_WORK INSTRUCTIONS_.
Starting at the top of the data and ending with the line that holds "Given: Select the", transcribe each line exactly; include both ends.

_DATA FOR ANALYSIS_.
################

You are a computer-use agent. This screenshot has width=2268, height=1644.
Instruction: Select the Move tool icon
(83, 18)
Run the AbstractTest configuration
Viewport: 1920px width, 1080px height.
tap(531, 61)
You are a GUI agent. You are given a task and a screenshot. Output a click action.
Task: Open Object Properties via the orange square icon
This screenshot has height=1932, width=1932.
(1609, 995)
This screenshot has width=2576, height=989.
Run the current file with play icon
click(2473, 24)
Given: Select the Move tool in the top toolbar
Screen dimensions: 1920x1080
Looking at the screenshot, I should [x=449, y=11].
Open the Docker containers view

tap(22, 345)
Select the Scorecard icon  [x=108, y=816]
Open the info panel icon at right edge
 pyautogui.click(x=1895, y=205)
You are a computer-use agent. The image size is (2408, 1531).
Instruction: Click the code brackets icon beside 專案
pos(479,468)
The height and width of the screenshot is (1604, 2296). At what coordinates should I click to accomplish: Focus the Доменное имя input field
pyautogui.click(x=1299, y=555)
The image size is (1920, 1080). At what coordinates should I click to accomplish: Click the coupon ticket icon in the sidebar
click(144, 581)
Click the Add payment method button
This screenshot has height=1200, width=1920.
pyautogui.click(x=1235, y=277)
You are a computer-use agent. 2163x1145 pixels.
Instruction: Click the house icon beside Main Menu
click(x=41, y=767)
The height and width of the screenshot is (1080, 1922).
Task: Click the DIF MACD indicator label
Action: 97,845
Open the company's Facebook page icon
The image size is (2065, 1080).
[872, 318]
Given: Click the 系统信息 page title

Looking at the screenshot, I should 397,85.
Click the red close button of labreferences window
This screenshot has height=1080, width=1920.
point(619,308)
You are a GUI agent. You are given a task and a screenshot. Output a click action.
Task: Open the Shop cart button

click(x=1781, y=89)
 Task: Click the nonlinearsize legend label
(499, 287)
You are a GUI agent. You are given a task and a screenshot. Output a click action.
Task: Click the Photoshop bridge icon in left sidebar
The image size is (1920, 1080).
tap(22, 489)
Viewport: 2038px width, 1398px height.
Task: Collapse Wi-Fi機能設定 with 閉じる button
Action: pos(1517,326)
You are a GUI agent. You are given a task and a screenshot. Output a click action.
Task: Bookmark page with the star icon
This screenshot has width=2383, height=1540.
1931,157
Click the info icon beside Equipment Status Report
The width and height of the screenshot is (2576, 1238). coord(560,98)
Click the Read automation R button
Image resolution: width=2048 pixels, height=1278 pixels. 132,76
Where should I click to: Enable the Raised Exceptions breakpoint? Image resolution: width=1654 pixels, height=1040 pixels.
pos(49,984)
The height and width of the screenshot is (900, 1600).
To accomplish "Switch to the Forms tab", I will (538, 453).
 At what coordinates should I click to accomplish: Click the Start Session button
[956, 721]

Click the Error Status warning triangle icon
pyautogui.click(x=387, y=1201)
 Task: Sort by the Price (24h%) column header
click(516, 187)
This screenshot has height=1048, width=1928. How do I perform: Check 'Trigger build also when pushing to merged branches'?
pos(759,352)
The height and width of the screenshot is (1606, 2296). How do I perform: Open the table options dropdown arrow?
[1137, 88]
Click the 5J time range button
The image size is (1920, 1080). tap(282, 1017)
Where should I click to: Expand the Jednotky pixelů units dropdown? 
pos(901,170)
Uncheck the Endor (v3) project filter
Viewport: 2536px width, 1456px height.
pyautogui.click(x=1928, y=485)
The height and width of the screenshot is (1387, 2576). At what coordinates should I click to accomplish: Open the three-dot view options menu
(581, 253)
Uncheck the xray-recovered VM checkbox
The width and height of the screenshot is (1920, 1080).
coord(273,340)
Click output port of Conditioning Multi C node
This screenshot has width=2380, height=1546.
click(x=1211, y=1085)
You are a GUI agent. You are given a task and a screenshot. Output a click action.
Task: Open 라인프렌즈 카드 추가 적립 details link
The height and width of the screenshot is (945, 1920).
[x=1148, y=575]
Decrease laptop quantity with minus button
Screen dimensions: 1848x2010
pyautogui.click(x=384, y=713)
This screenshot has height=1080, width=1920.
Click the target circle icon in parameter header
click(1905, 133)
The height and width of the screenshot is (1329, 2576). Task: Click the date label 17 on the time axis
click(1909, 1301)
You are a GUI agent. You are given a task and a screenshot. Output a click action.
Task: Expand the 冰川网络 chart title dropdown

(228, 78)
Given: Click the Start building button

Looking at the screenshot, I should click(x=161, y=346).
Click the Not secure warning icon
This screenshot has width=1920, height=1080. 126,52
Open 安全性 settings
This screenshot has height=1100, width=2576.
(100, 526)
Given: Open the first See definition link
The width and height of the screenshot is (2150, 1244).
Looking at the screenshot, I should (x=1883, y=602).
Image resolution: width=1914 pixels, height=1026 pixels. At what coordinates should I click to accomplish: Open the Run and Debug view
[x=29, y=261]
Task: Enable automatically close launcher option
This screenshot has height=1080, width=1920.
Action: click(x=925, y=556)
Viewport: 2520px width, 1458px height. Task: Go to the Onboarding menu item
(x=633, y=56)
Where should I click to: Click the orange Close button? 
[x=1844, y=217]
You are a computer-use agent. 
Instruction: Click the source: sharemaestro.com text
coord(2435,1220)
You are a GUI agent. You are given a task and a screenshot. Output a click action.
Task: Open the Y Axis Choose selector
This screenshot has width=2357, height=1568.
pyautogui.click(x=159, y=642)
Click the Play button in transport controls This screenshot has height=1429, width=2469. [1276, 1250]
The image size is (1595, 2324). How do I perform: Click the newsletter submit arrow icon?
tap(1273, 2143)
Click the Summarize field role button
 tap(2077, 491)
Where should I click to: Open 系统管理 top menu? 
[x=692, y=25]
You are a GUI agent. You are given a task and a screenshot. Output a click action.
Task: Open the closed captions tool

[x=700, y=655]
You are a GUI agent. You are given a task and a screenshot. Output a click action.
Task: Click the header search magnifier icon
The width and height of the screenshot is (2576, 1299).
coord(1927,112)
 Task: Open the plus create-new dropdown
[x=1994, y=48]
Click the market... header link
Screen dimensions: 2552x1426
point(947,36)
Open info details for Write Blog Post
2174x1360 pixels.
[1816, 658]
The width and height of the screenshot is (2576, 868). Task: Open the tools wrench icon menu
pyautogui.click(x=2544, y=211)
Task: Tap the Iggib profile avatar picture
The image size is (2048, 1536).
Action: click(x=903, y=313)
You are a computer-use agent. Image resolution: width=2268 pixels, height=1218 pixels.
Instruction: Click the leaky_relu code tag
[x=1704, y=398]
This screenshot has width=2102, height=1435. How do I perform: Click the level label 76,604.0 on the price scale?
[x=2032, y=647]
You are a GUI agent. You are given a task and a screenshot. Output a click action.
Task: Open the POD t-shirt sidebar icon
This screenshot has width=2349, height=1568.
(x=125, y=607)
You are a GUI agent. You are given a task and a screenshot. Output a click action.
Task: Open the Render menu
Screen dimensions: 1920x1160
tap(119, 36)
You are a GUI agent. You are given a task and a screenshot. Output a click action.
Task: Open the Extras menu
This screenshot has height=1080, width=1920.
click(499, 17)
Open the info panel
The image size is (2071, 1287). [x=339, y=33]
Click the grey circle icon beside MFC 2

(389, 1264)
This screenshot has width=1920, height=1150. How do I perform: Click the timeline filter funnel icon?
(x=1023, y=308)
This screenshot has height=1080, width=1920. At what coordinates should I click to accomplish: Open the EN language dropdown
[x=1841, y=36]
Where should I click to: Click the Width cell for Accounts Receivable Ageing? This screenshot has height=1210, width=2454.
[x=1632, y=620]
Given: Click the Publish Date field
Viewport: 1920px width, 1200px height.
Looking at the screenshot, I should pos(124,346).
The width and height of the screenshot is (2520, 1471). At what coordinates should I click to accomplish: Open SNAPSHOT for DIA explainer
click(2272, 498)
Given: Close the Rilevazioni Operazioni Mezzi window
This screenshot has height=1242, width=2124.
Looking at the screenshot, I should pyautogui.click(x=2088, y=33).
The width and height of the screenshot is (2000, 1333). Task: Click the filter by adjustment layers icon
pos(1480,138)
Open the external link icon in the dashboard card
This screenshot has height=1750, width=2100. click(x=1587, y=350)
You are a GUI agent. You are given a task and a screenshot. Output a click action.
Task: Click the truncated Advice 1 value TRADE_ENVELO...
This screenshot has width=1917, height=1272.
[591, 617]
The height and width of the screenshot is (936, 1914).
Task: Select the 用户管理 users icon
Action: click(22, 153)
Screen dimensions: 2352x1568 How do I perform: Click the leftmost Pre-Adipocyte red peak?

################

_TASK SOLUTION_.
You are a computer-use agent. This screenshot has width=2268, height=1644.
Instruction: Select the Move tool icon
(83, 18)
Run the AbstractTest configuration
Viewport: 1920px width, 1080px height.
tap(531, 61)
You are a GUI agent. You are given a task and a screenshot. Output a click action.
Task: Open Object Properties via the orange square icon
This screenshot has height=1932, width=1932.
(1609, 995)
This screenshot has width=2576, height=989.
Run the current file with play icon
click(2473, 24)
Given: Select the Move tool in the top toolbar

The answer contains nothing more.